----- Extracto de la página

El emperador cristiano que desafió al ‘loco y falso profeta’

RAYMOND IBRAHIM





En un monasterio griego se ha hecho un «descubrimiento emocionante»: se ha encontrado un retrato de Constantino XI Paleólogo, que «se cree que es el único retrato del último emperador del Imperio Romano de Oriente (Bizantino)».


Esto es digno de mención. Como tantos otros líderes cristianos, Constantino XI (1404-1453) es un héroe olvidado y no reconocido en la larga guerra de Occidente contra el islam, sobre todo por su inspiradora –aunque trágica en última instancia– defensa de Constantinopla contra los turcos musulmanes. A continuación relatamos su conmovedora historia.

----------

* Tareas y ejercicios
(1) Responde a estas preguntas sobre el artículo acerca de Constantino XI:
(a) ¿En qué tipo de lugar se encontró el retrato?
(b) ¿Qué años de vida se indican para Constantino XI?
(c) ¿Contra quiénes defendió Constantinopla?
(2) Enumera todas las expresiones que el artículo sobre Constantino XI pone entre comillas.
(3) Copia el artículo sobre Constantino XI desde «RAYMOND IBRAHIM» hasta «su conmovedora historia.», pero sustituye «turcos musulmanes» por «otomanos».

----- Datos proporcionados

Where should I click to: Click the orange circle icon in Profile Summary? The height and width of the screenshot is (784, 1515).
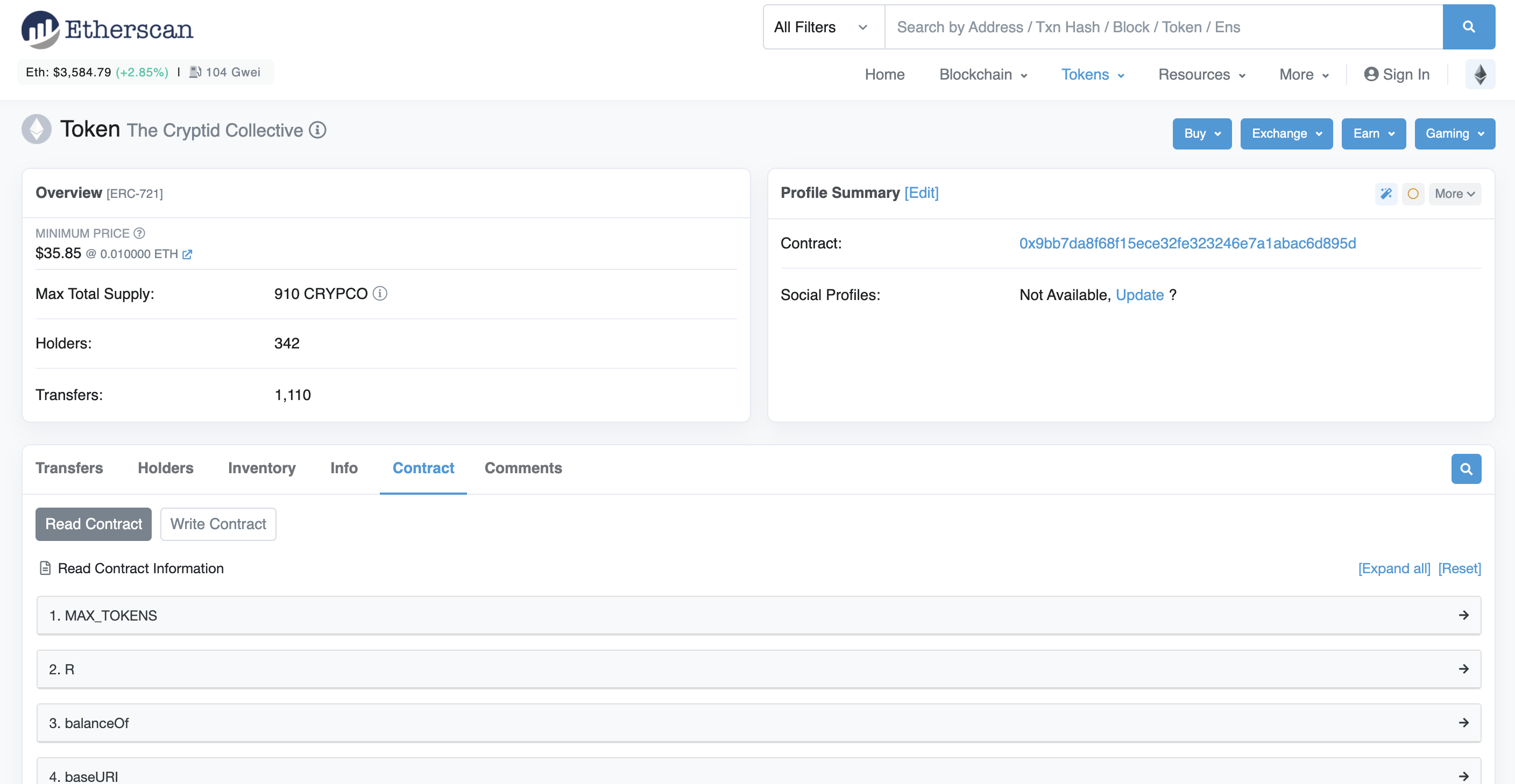coord(1413,194)
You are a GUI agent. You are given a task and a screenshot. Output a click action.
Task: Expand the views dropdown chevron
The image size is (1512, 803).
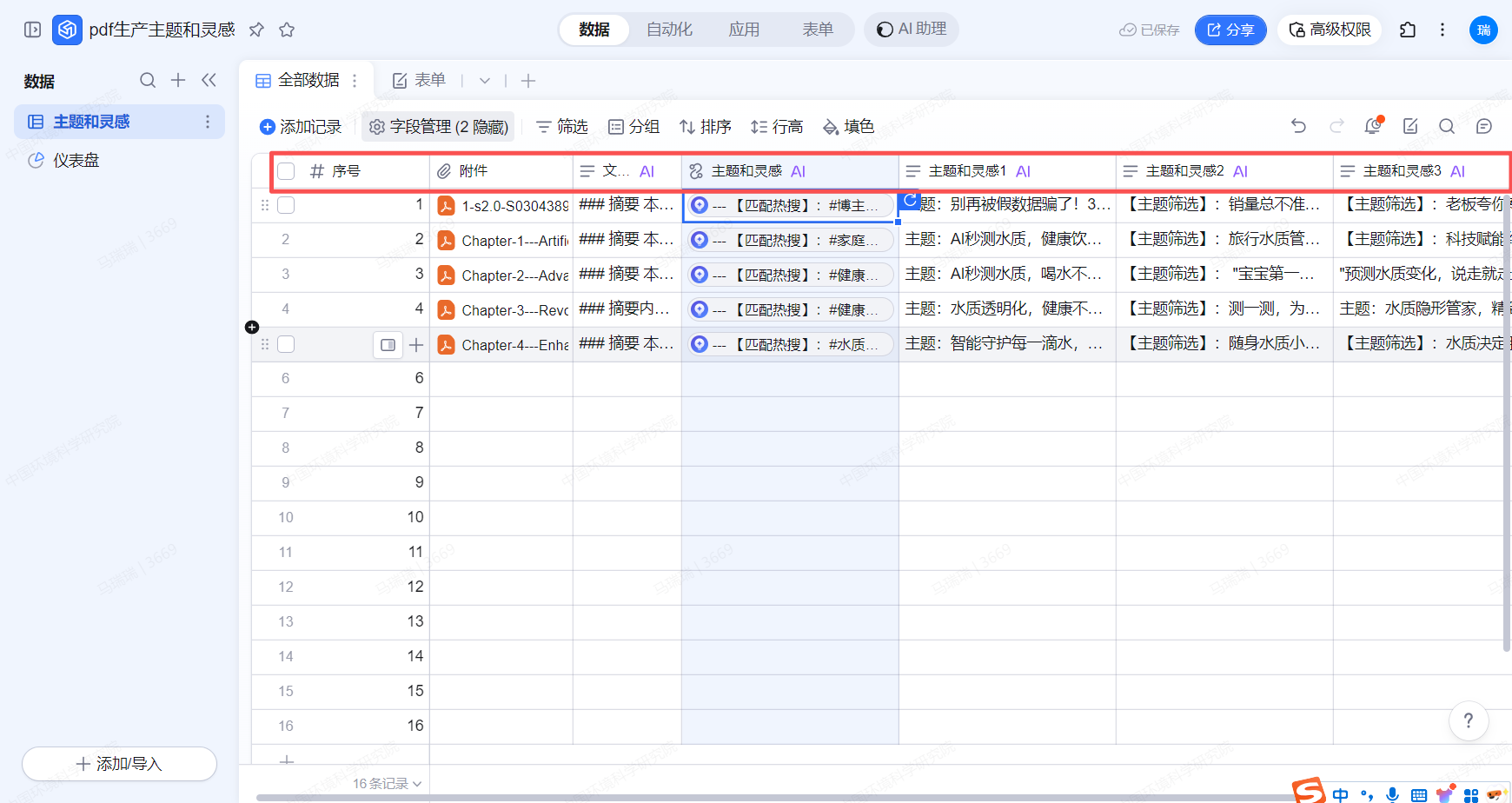click(x=485, y=81)
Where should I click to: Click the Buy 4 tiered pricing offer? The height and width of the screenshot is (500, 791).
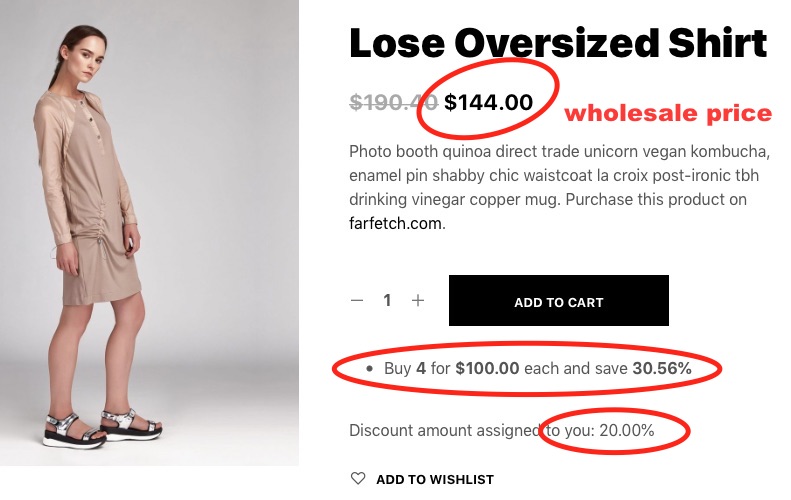coord(537,368)
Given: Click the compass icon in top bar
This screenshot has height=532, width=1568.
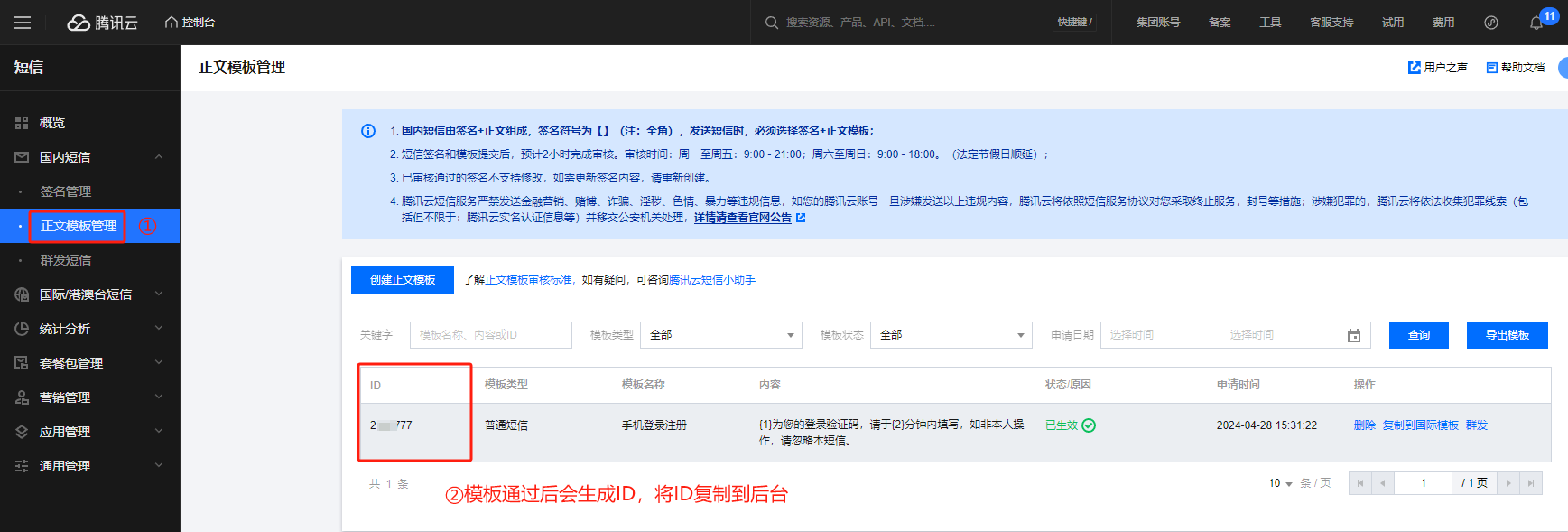Looking at the screenshot, I should tap(1491, 23).
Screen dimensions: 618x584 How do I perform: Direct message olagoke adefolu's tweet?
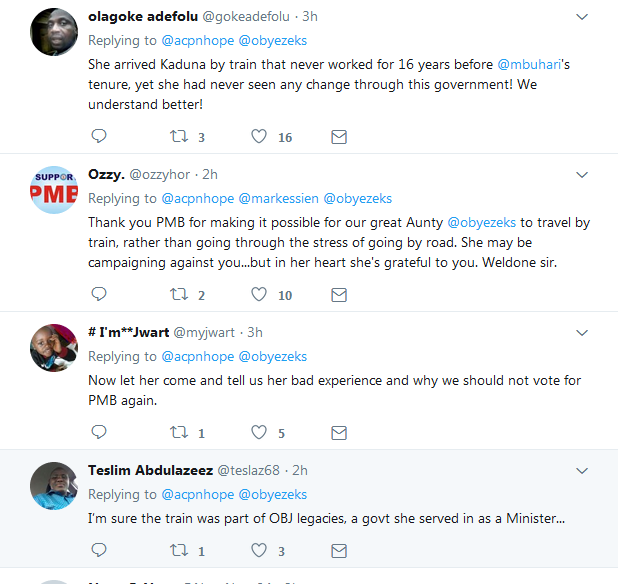(x=339, y=137)
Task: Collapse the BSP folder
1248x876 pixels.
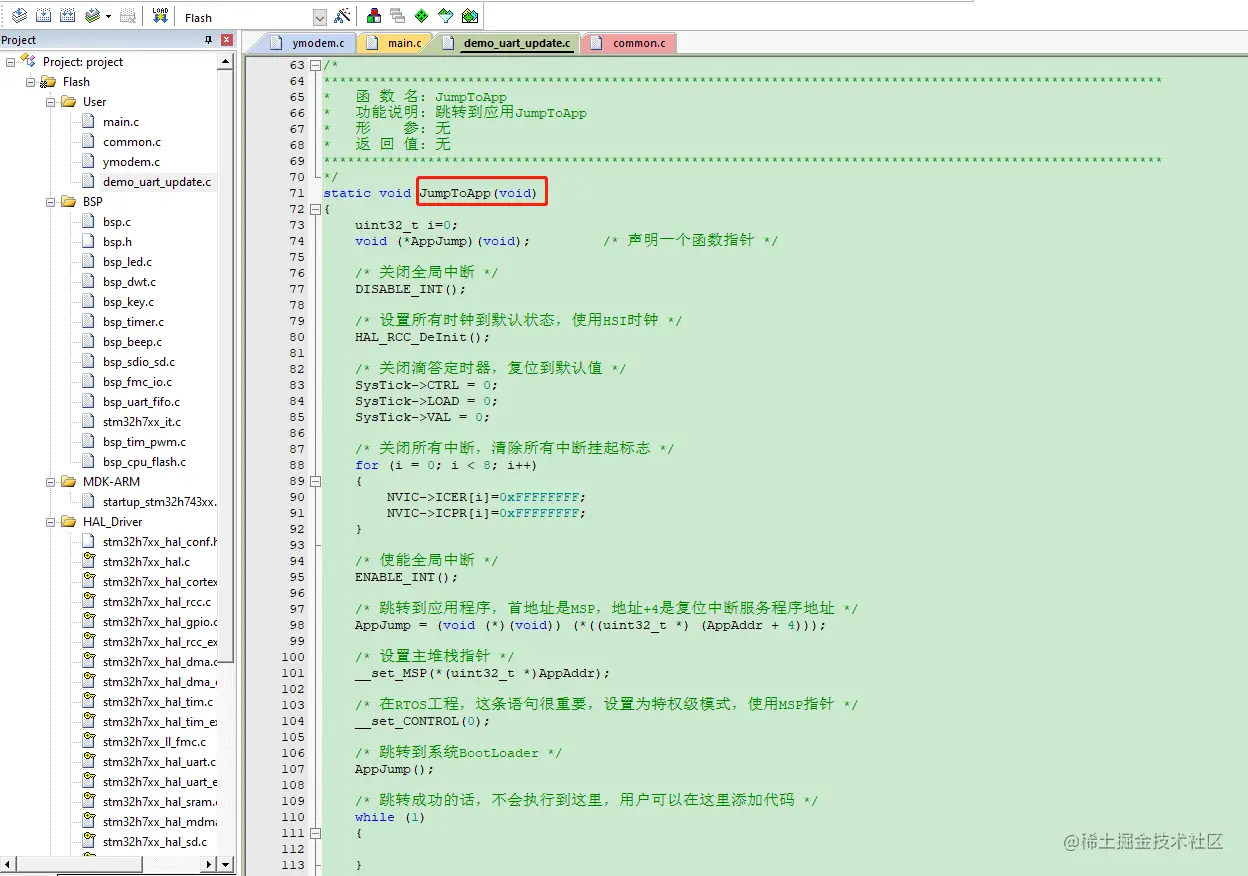Action: click(50, 201)
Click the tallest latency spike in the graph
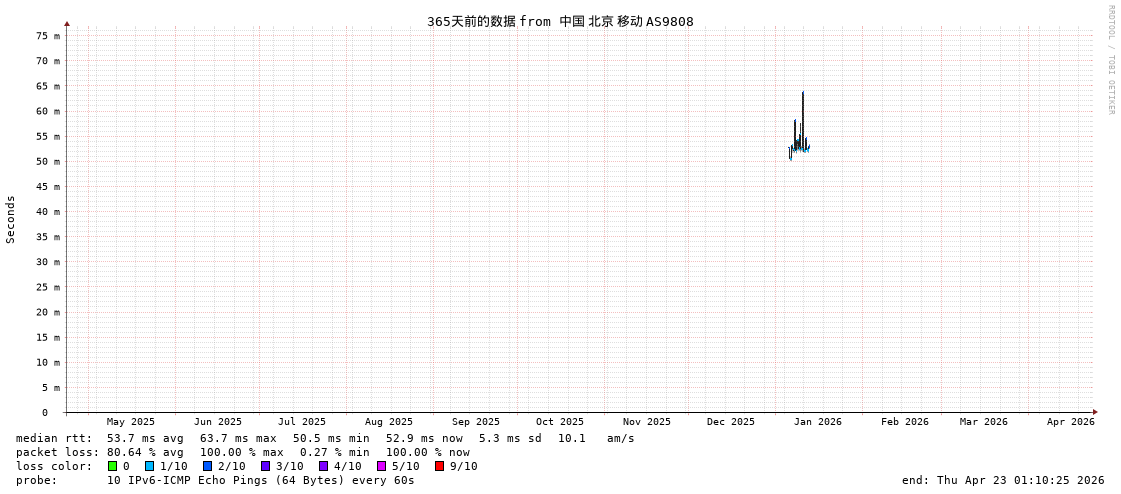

----------

* Respuestas
(1)
(a) En un monasterio griego.
(b) 1404-1453.
(c) Contra los turcos musulmanes.

(2)
- loco y falso profeta
- descubrimiento emocionante
- se cree que es el único retrato del último emperador del Imperio Romano de Oriente (Bizantino)

(3)
RAYMOND IBRAHIM





En un monasterio griego se ha hecho un «descubrimiento emocionante»: se ha encontrado un retrato de Constantino XI Paleólogo, que «se cree que es el único retrato del último emperador del Imperio Romano de Oriente (Bizantino)».


Esto es digno de mención. Como tantos otros líderes cristianos, Constantino XI (1404-1453) es un héroe olvidado y no reconocido en la larga guerra de Occidente contra el islam, sobre todo por su inspiradora –aunque trágica en última instancia– defensa de Constantinopla contra los otomanos. A continuación relatamos su conmovedora historia.